- **PROBLEM TO WORK ON**
Each line below either holds the string "every" or doesn't. Count those that do and give only the number.

=== DATA PROVIDED ===

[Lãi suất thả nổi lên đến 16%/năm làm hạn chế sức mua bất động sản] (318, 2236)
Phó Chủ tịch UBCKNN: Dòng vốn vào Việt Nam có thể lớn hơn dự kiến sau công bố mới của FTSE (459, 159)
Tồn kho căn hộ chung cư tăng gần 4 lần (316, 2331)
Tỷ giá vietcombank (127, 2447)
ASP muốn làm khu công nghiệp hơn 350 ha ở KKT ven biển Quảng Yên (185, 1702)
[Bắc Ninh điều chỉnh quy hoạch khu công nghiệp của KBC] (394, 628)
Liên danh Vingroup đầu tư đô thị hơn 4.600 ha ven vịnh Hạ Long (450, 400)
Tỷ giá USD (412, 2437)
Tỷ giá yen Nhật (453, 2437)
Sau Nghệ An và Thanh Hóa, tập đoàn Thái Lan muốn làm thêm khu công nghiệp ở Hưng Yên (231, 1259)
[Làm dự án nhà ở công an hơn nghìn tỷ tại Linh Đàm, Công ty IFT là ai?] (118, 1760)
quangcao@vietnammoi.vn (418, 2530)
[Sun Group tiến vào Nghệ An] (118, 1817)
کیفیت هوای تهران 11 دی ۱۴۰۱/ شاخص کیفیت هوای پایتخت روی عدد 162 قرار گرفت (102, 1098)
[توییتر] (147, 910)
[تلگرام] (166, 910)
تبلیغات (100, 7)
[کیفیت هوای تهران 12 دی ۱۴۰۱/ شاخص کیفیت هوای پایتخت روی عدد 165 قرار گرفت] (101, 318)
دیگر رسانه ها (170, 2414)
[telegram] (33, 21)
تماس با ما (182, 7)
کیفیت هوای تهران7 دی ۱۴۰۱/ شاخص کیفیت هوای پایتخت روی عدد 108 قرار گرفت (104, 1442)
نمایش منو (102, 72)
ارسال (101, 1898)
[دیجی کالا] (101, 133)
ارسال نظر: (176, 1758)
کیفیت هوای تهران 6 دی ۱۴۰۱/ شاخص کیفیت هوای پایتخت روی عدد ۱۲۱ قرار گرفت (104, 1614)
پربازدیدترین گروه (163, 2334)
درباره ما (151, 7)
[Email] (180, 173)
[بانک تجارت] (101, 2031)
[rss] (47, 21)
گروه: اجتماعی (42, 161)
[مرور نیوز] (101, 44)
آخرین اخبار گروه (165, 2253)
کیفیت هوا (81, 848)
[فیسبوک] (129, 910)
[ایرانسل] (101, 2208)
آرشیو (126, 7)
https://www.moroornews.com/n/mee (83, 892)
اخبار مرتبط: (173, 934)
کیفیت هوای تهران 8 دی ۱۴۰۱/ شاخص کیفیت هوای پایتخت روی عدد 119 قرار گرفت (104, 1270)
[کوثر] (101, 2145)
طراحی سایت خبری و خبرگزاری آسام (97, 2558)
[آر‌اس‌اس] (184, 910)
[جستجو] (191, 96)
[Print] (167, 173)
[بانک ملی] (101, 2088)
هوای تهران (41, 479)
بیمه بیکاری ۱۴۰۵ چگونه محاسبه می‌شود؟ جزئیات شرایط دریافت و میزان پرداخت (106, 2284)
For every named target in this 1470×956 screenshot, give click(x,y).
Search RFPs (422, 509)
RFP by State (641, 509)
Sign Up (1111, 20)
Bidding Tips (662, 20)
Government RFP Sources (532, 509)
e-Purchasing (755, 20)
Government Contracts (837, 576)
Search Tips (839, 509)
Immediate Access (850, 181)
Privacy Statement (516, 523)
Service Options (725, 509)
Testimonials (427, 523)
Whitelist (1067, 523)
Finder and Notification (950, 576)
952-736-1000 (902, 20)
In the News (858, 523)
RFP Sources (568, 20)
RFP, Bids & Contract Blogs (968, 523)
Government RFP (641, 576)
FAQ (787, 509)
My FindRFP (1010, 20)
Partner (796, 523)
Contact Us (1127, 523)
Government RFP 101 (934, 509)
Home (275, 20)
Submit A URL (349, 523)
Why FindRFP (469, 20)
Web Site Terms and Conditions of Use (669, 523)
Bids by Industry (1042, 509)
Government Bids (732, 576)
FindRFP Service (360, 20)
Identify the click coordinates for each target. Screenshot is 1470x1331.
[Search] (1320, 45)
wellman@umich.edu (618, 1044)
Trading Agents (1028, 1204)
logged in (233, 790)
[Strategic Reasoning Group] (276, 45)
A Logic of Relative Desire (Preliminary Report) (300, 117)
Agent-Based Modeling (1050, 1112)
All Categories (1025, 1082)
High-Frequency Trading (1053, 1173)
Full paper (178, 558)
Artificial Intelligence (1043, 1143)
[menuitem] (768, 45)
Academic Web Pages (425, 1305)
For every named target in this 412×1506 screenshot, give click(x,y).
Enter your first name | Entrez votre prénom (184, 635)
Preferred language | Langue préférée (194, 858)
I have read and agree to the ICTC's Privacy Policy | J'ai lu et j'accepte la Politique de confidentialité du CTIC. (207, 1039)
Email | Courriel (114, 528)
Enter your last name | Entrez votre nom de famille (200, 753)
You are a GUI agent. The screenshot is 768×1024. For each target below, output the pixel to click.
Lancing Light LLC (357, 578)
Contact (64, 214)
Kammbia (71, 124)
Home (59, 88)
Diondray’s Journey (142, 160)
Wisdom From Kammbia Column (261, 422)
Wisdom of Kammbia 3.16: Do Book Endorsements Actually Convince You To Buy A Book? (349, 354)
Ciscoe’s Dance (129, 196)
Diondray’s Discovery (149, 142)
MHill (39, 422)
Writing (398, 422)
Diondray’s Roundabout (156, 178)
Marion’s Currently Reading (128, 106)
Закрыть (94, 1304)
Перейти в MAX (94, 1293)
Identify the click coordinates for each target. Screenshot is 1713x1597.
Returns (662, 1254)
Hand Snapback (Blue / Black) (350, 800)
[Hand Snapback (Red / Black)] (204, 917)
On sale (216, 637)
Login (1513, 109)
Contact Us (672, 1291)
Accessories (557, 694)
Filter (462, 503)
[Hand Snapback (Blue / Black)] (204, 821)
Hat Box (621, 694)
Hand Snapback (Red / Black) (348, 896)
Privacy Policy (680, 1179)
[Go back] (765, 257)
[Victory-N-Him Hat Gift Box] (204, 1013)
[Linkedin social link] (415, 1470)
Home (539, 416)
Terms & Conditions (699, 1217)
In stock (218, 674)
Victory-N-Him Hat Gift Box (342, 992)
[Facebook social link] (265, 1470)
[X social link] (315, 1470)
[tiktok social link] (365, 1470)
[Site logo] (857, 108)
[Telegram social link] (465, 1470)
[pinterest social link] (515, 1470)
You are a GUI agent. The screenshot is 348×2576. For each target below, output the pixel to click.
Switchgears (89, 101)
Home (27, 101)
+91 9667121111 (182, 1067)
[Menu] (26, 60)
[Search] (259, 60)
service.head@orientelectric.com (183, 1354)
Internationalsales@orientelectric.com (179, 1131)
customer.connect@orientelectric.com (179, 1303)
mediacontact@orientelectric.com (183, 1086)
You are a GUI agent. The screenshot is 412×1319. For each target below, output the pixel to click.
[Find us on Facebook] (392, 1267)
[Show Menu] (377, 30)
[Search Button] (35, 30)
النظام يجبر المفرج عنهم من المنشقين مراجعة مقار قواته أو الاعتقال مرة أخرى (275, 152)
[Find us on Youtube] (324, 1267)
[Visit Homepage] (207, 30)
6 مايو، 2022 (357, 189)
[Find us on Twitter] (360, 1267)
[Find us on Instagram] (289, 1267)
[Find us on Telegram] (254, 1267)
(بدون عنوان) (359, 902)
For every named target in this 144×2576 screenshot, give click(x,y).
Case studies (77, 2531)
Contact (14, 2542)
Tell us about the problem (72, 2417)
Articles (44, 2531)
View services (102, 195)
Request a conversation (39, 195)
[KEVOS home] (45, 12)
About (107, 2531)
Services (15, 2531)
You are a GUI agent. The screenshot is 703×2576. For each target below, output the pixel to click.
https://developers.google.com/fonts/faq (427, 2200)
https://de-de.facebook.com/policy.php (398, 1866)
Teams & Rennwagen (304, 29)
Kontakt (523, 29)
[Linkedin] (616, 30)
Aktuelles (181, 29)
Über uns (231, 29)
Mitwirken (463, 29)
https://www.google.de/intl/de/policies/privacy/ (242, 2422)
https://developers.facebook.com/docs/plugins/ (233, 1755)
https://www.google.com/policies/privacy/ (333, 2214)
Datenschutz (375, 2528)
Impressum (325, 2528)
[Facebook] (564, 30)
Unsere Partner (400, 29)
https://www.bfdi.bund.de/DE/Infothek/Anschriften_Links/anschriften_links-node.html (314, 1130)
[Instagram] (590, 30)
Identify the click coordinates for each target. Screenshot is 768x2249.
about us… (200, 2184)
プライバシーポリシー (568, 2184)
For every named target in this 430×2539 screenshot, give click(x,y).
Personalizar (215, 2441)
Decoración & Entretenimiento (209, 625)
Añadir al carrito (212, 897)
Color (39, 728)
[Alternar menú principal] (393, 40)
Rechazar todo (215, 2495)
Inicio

===

- **OUTPUT FOR THIS EXERCISE**
4